▸ **Task directions**
Please arrange the lines of the material, from the line with "The width and" through the end of the material, as a JSON list of strings with one string per line and blank lines skipped. Leave the pictures out of your answer.

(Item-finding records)
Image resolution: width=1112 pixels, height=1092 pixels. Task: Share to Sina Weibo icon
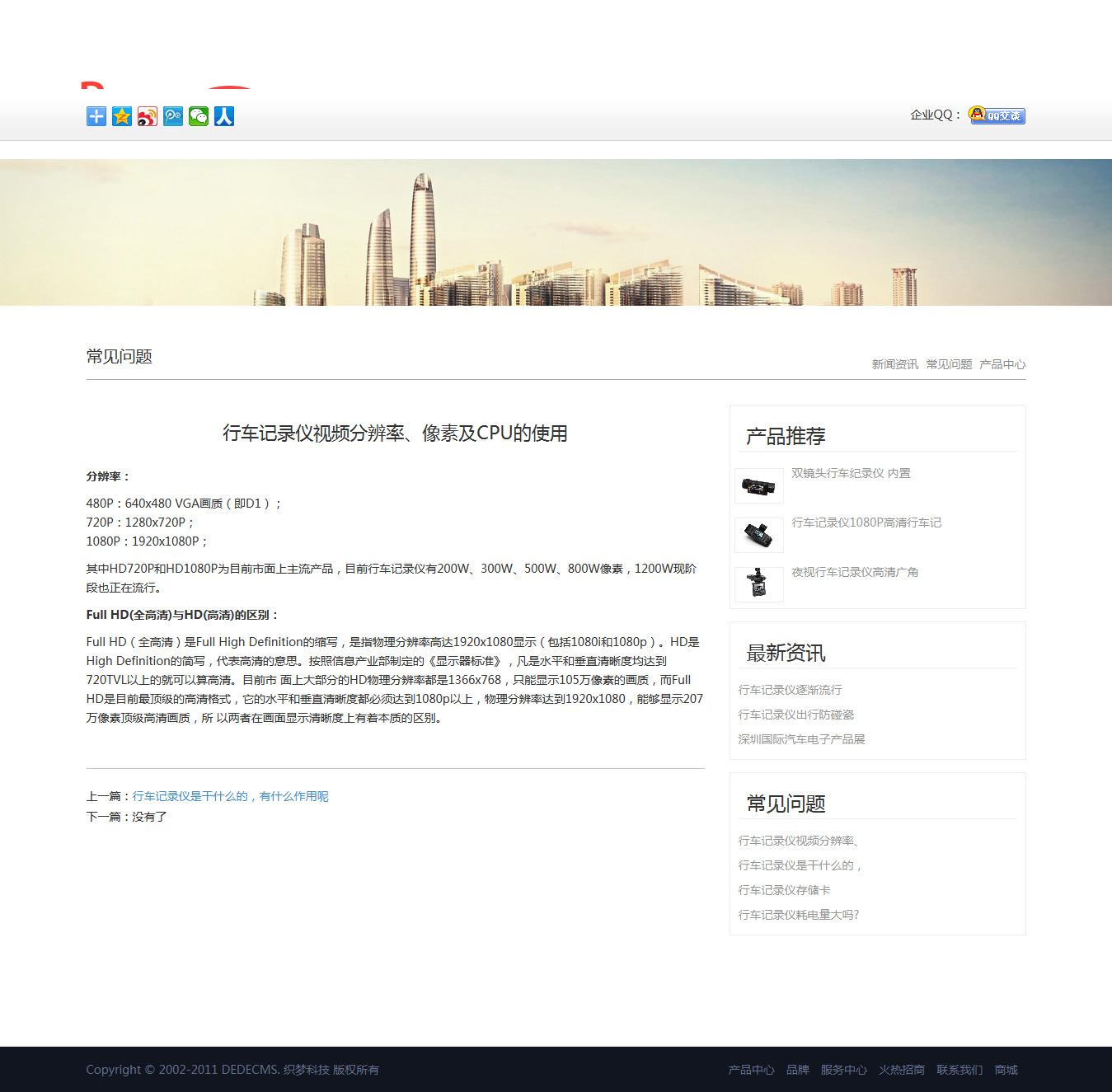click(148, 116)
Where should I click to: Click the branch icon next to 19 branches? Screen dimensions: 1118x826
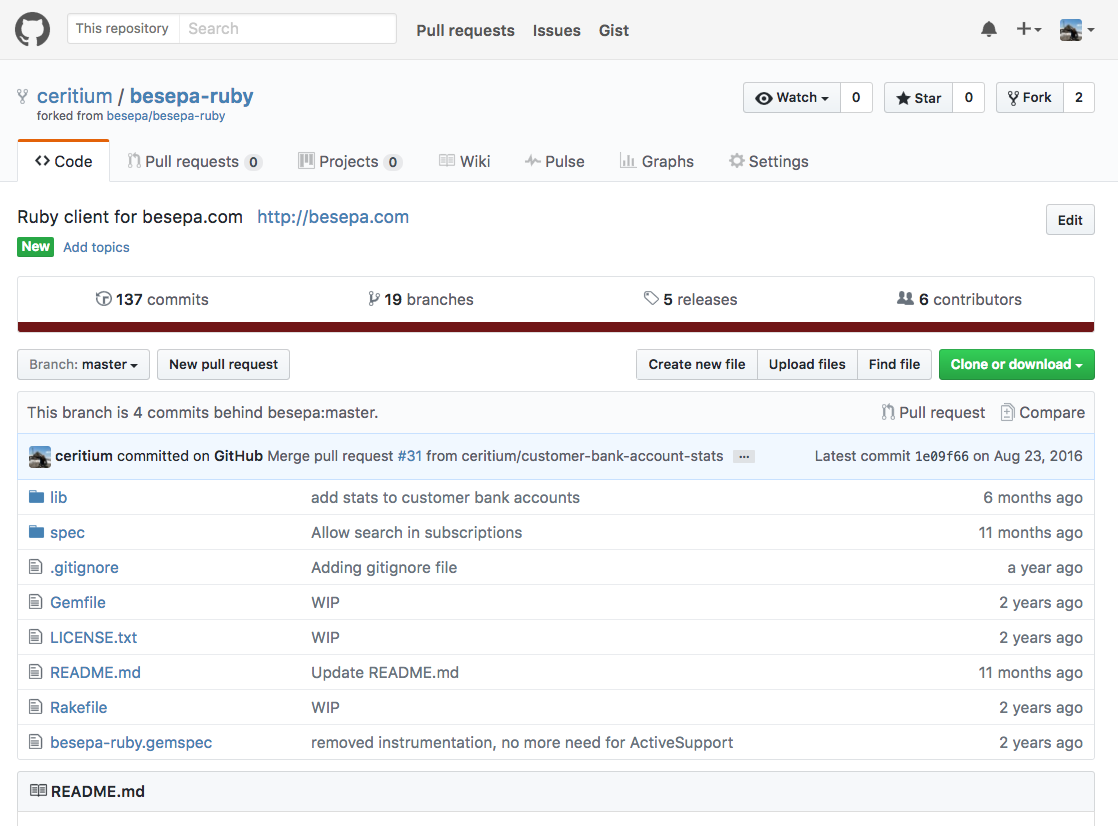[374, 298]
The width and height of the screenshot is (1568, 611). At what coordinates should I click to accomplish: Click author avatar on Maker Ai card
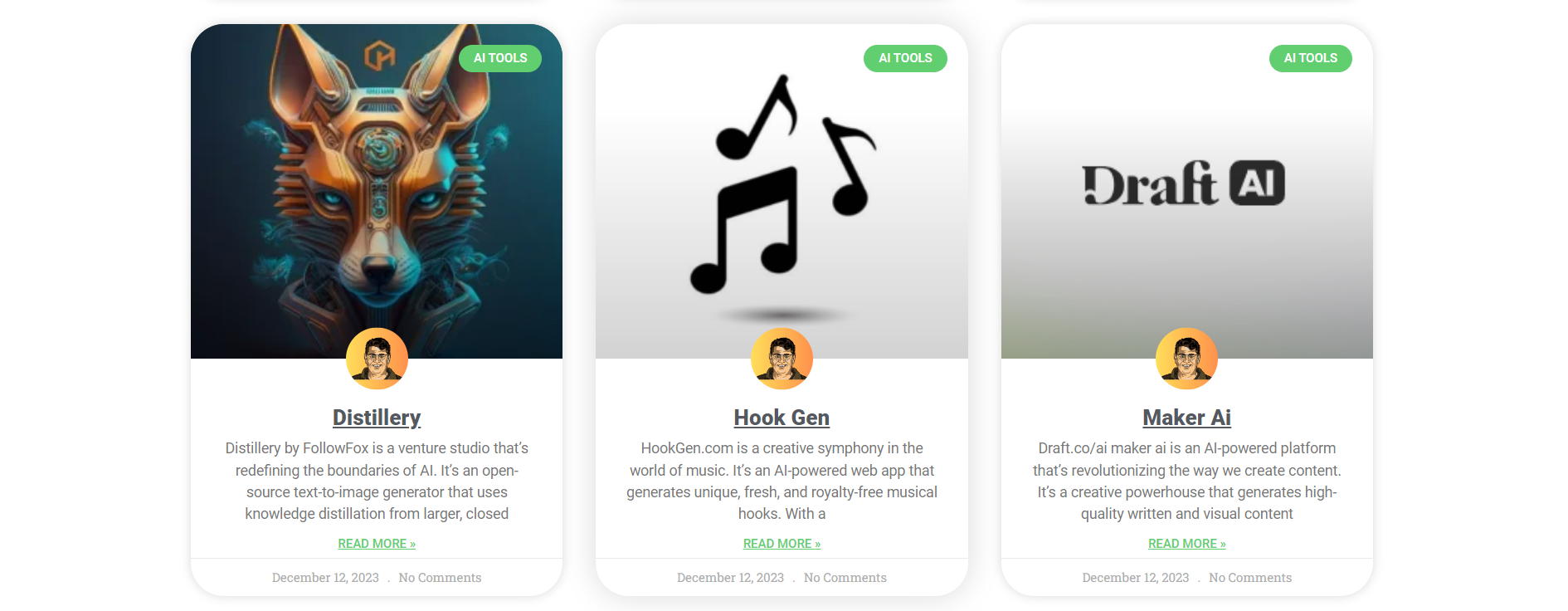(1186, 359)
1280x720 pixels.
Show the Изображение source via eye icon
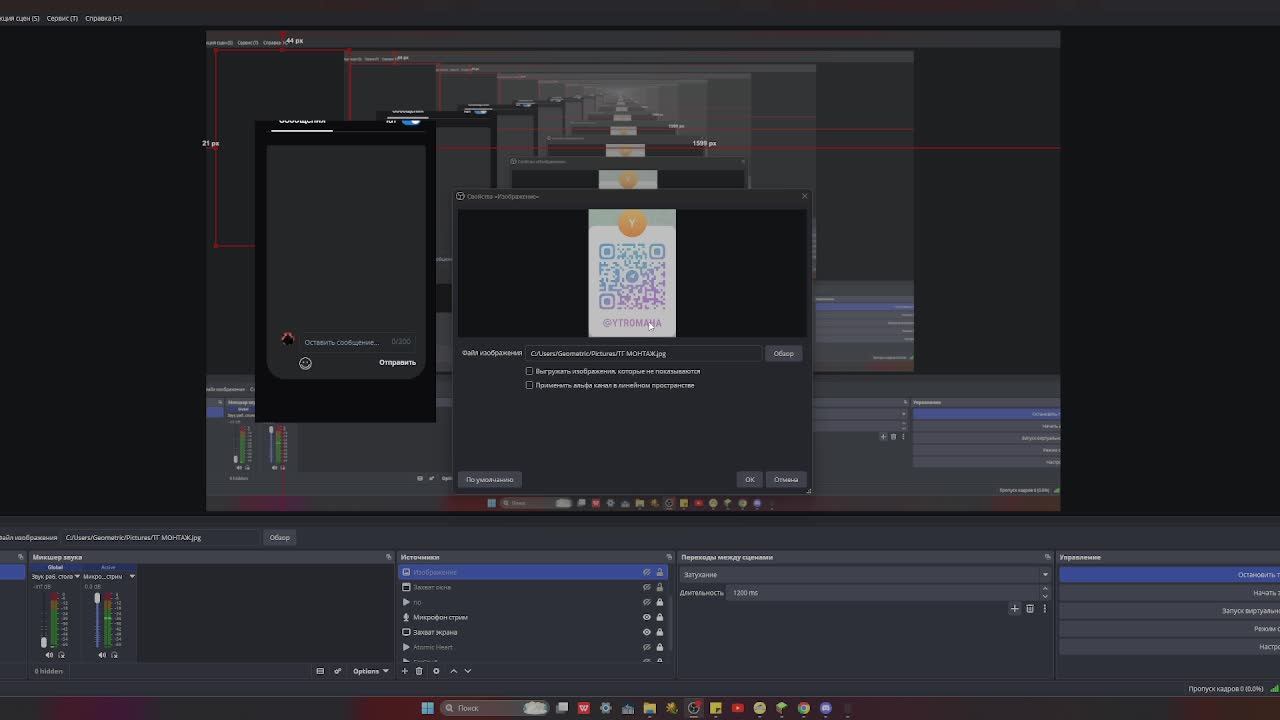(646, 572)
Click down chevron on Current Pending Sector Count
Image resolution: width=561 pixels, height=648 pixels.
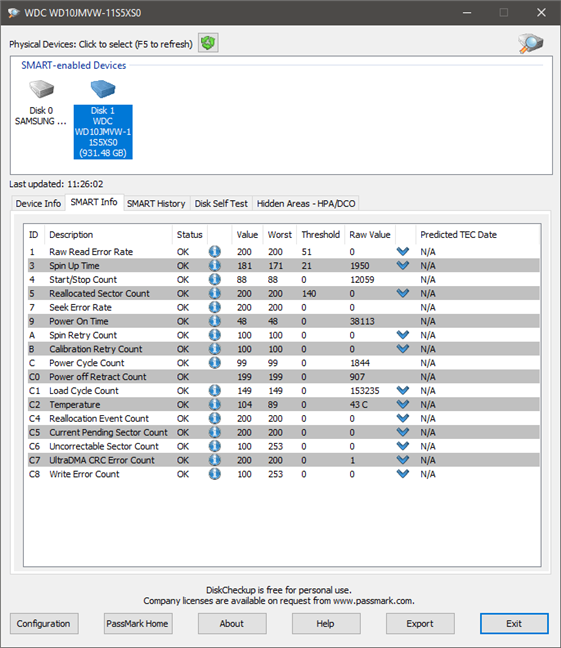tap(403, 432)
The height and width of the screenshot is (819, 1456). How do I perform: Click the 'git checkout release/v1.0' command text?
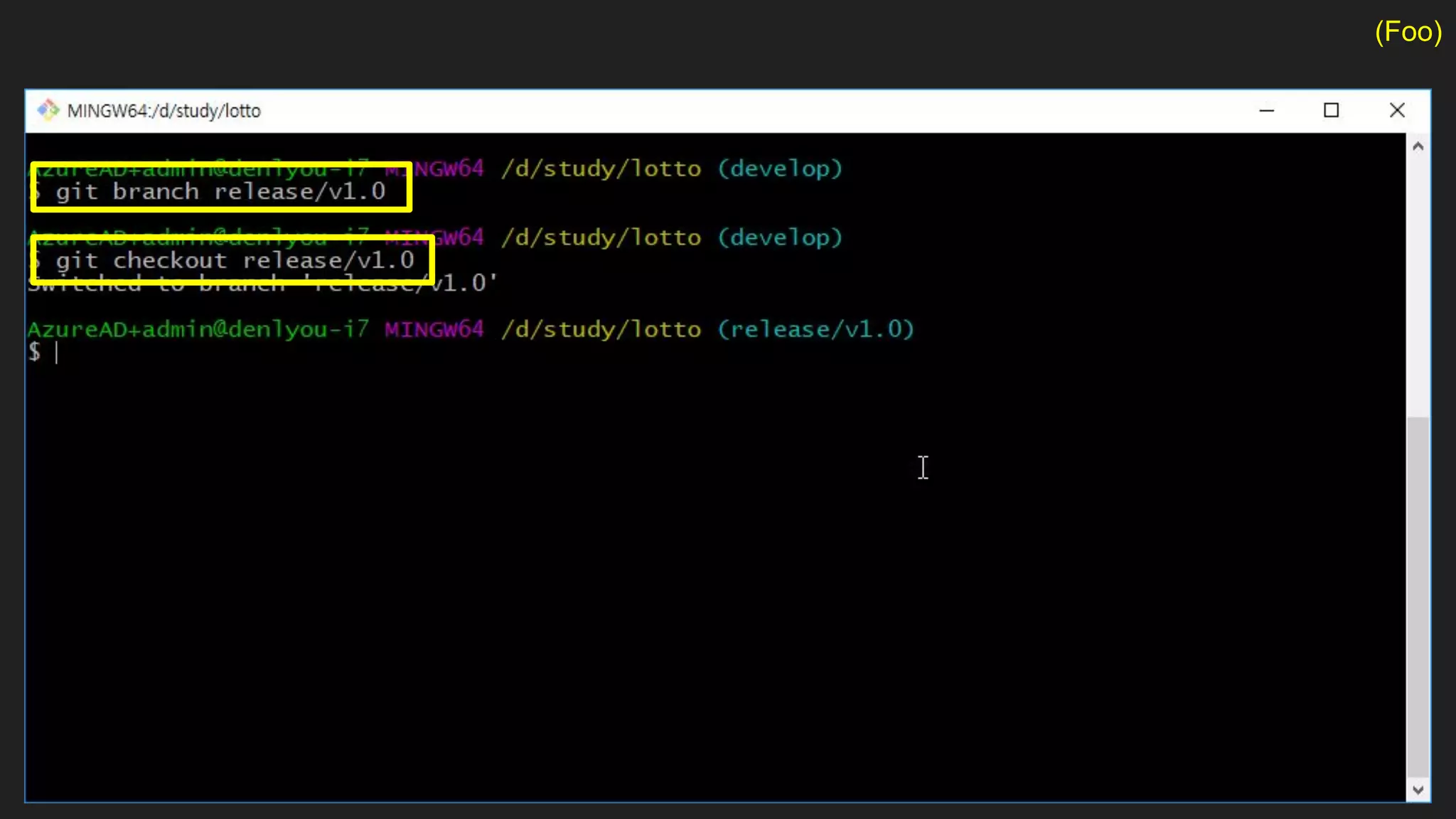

▸ **Worked answer**
[
  "The width and height of the screenshot is (1568, 611). At what coordinates should I click to accomplish: Click author avatar on Maker Ai card",
  "(1186, 359)",
  "1280x720 pixels.",
  "Show the Изображение source via eye icon",
  "(646, 572)",
  "Click down chevron on Current Pending Sector Count",
  "Image resolution: width=561 pixels, height=648 pixels.",
  "tap(403, 432)",
  "The height and width of the screenshot is (819, 1456). How do I perform: Click the 'git checkout release/v1.0' command text?"
]